EXERCISE PROMPT:
Read through the lines below and copy the ones holding the string "אפליקציית".

....

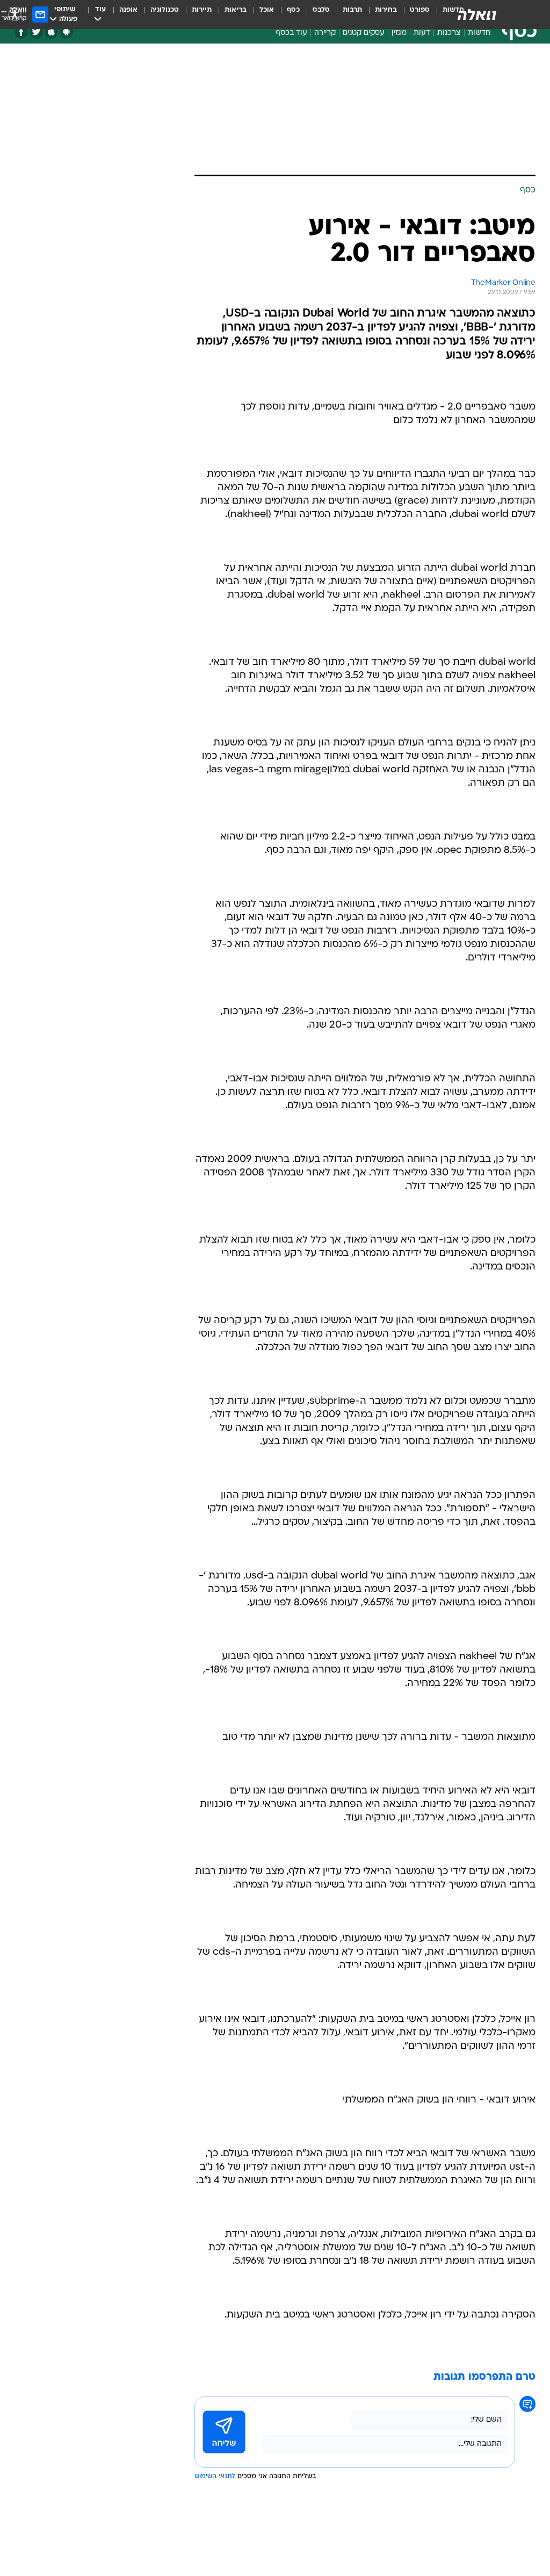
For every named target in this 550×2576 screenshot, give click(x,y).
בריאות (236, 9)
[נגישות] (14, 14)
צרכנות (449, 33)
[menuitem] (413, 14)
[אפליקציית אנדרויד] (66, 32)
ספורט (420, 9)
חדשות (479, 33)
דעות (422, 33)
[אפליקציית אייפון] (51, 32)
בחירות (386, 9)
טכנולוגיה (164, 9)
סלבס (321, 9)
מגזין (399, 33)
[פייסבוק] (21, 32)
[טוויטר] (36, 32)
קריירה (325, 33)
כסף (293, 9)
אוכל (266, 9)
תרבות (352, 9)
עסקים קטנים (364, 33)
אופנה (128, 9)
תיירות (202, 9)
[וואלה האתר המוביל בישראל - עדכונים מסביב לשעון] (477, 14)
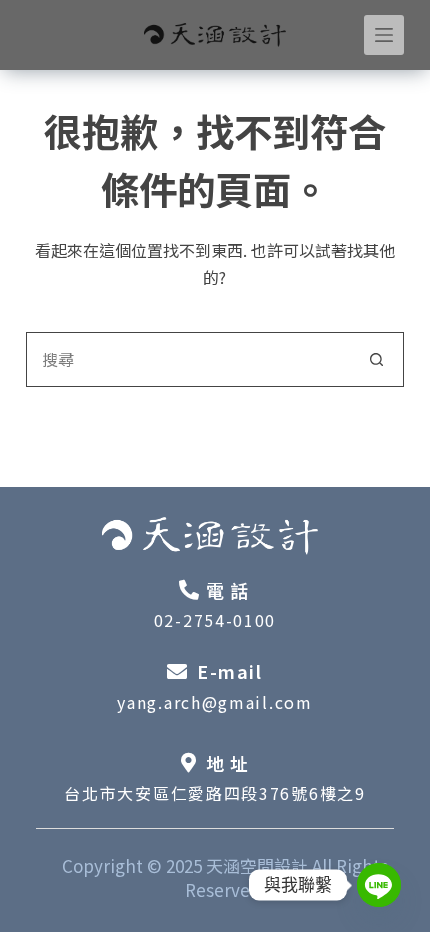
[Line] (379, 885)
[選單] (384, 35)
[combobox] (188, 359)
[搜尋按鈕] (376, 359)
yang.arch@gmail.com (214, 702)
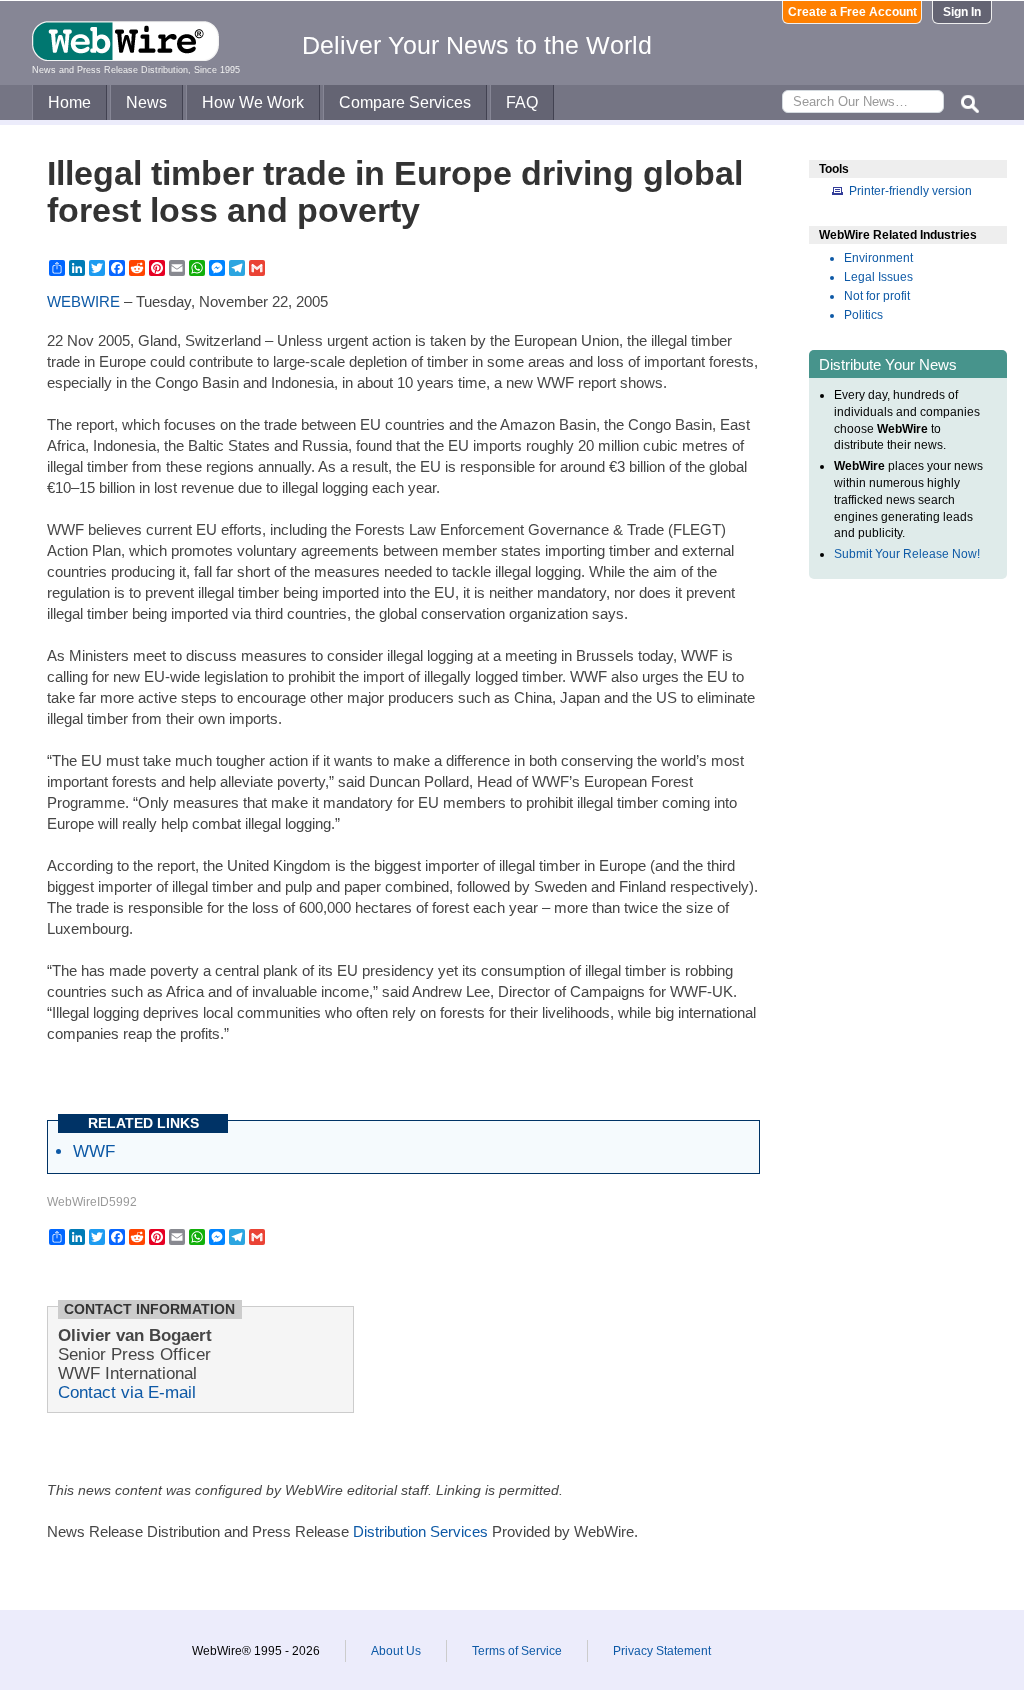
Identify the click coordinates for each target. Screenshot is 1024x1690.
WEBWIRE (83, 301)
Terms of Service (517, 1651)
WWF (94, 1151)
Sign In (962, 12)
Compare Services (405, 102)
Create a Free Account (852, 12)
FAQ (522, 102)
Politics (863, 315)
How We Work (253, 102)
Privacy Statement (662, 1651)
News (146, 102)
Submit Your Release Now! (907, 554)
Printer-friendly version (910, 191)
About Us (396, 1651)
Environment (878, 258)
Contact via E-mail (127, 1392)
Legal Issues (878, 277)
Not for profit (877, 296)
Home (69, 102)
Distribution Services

....

SOLUTION TO THIS EXERCISE:
[אפליקציית אנדרויד] (66, 32)
[אפליקציית אייפון] (51, 32)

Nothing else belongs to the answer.